Question about Wikipedia statistics page

Borg · Apr 7, 2013

I have a question about an entry on the following Wikipedia page - tf-idf ( term frequency–inverse document frequency). In the Matematical Details section where they are describing the inverse document frequency as follows:

idf(t, D) = log [itex]\frac{|D|}{|{d \in D : t \in d}|}[/itex]

This is my first attempt at Latex so I couldn't figure out how to put the {} symbols around the lower term.

It states that it is common to adjust the the lower term as follows to avoid division by zero:

|{d [itex]\in[/itex] D : t [itex]\in[/itex] d}| → 1 + |{d [itex]\in[/itex] D : t [itex]\in[/itex] d}|

The article then continues on and states "the ratio inside the idf's log function is always greater than or equal to 1". However, if a word appears in every document in the set D, you end up with a log that ends up negative. Shouldn't the value of D be increased by 1 in order for idf (t, D) to always be >= 0?

I'm thinking that the final formula should look like this:

idf(t, D) = log [itex]\frac{1 + |D|}{1 + |{d \in D : t \in d}|}[/itex]

AlephZero · Apr 7, 2013

Borg said:

This is my first attempt at Latex so I couldn't figure out how to put the {} symbols around the lower term.

To get the characters { and }, write \{ and \}.
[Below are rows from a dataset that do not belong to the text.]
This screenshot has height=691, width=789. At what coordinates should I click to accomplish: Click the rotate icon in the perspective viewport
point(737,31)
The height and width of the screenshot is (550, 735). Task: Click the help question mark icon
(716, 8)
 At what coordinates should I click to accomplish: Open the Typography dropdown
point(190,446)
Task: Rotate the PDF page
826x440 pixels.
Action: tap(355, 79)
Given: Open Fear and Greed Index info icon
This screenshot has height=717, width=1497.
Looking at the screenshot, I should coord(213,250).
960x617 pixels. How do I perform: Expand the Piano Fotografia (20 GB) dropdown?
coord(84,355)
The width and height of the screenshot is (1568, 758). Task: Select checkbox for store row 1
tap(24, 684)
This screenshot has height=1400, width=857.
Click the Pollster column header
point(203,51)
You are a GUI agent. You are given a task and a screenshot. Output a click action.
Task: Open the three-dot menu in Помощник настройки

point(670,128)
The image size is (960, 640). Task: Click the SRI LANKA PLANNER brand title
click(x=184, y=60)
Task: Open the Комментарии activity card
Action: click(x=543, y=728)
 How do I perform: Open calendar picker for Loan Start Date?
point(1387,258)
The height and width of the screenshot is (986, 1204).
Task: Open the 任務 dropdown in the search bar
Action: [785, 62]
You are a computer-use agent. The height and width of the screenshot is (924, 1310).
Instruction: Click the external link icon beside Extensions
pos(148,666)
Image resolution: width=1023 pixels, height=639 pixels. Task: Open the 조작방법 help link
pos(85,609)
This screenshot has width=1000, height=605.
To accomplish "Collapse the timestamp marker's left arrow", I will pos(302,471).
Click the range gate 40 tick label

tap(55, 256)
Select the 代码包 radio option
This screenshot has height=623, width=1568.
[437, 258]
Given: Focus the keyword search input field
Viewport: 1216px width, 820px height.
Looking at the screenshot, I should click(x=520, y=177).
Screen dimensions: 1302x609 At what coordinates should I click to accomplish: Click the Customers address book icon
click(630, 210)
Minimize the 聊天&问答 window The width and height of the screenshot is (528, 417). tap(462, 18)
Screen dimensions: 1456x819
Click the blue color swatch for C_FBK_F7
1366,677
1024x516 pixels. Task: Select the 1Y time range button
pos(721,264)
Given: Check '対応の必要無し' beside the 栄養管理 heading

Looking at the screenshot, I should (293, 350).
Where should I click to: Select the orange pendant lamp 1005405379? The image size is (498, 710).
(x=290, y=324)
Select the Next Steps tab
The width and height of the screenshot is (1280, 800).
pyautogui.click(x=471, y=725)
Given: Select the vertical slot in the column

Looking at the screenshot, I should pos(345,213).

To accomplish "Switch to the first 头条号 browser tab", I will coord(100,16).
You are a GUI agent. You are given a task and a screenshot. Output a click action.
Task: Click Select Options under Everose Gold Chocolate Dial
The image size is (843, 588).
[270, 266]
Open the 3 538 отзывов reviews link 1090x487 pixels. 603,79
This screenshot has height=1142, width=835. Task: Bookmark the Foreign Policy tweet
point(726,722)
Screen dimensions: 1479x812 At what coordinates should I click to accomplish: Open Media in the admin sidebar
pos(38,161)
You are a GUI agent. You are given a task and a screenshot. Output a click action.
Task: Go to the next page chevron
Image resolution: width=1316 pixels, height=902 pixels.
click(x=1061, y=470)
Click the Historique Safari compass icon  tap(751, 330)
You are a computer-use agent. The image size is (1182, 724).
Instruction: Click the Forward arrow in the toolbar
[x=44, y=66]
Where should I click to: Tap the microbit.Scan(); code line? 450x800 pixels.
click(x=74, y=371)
However, if a word appears in every document in the set D, you end up with a log that ends up negative.

True, but since a word that appears in every document is useless for searching (and so it a word that appears in no documents), it probably doesn't matter much what you do so long as the computer program doesn't crash.

Borg · Apr 7, 2013

AlephZero said:

To get the characters { and }, write \{ and \}.

True, but since a word that appears in every document is useless for searching (and so it a word that appears in no documents), it probably doesn't matter much what you do so long as the computer program doesn't crash.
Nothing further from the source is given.